International Association
for Cryptologic Research

IACR News item: 19 September 2025

Rishabh Bhadauria, Alexander R. Block, Prantar Ghosh, Justin Thaler
ePrint Report ePrint Report
We initiate the study of lower bounding the verification time of Succinct Non-interactive ARguments of Knowledge (SNARKs) built in the Polynomial Interactive Oracle Proof + Polynomial Commitment Scheme paradigm. The verification time of these SNARKs is generally dominated by the polynomial commitment scheme, and so we want to understand if polynomial commitment schemes admit lower bounds on the verification time.
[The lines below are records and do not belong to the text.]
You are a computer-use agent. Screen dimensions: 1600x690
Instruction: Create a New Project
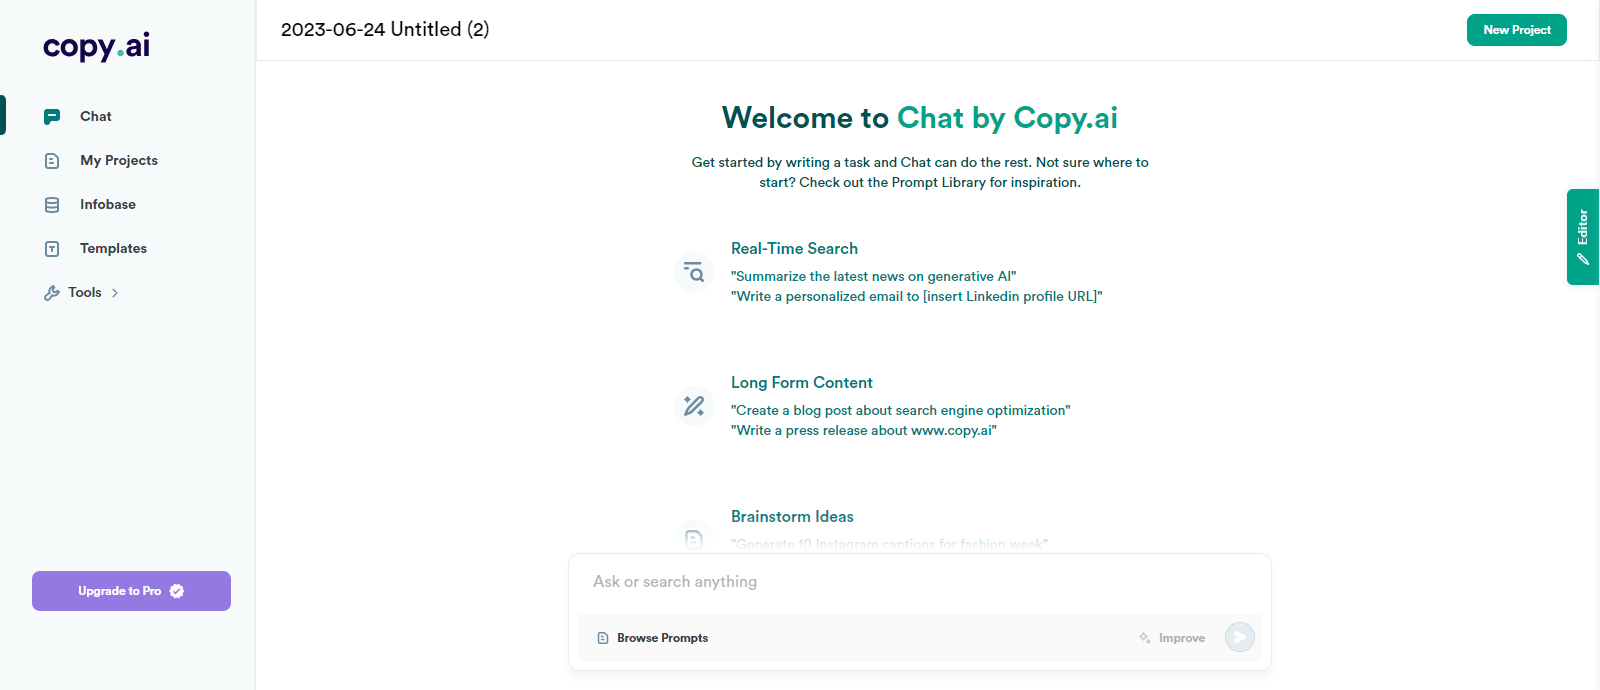pyautogui.click(x=1516, y=30)
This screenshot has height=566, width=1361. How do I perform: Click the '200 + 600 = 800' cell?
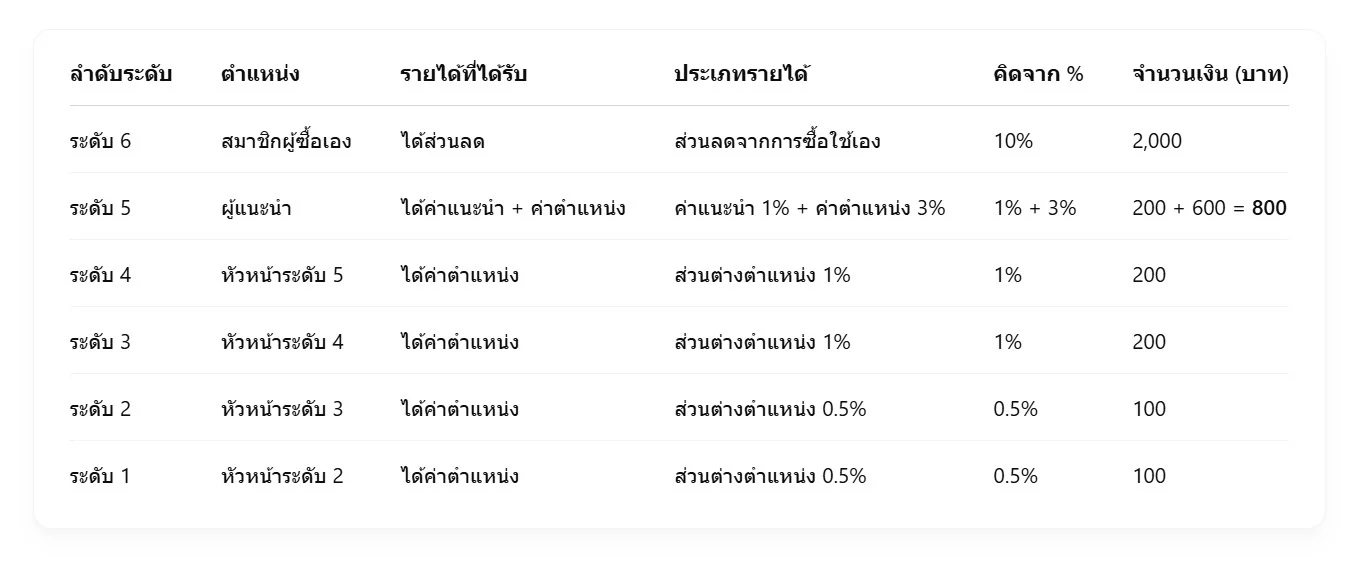pyautogui.click(x=1209, y=208)
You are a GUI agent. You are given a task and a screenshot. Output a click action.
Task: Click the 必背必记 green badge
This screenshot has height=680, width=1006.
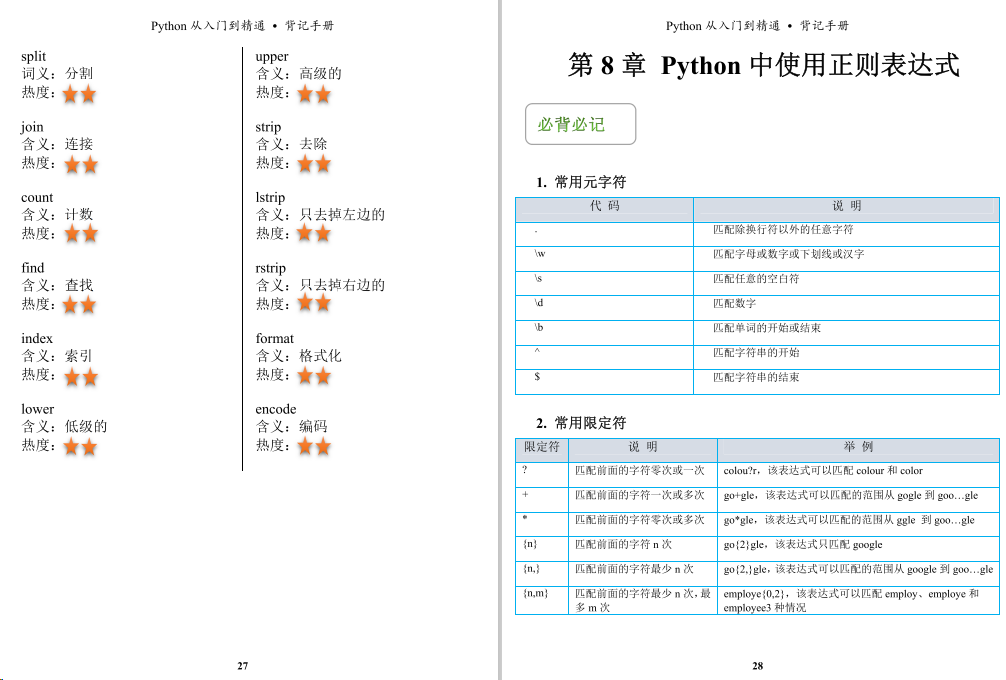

By recognizing that polynomial commitment schemes are also often built by applying cryptography to some information-theoretic core protocol, we seek to separate this core from the cryptography in a way that meaningfully captures the verification time required by the polynomial commitment scheme verifier.

We provide strong evidence that several polynomial commitment schemes have (nearly) optimal verifier times. Our evidence comes from connecting polynomial commitment schemes to certain information-theoretic protocols known as communication protocols from the field of communication complexity, a link which we believe to be of independent interest. Through this lens, we model the verifier work in the cryptographic protocols as information (i.e., number of bits) exchanged between parties in the communication protocols, allowing us to leverage lower bounds from communication complexity. These lower bounds give strong evidence that the verifier time in these polynomial commitment schemes must be at least the number of bits exchanged in the communication protocol.

We extract the communication protocol cores of three polynomial commitment schemes and lower bound the bits exchanged in these cores. The lower bounds we obtain match (up to poly-logarithmic factors) the best-known (asymptotic) verification times of the polynomial commitment schemes we examine in this work. Specifically, we show that for univariate/multilinear polynomials of size $N=2^n$: - the communication core of Hyrax PCS (Wahby et al., S&P 2016) requires $\Omega(\sqrt{N})$ bits to be exchanged; - the communication core of Bulletproofs PCS (Bootle et al., EUROCRYPT 2016; Bünz et al., S&P 2018) requires $\Omega(N)$ bits to be exchanged; and - the communication core of Dory PCS (Lee, TCC 2021) requires $\Omega(\log(N))$ bits to be exchanged. Our results strongly suggest a negative answer to a longstanding open question on whether the Bulletproofs verifier can be made sublinear time.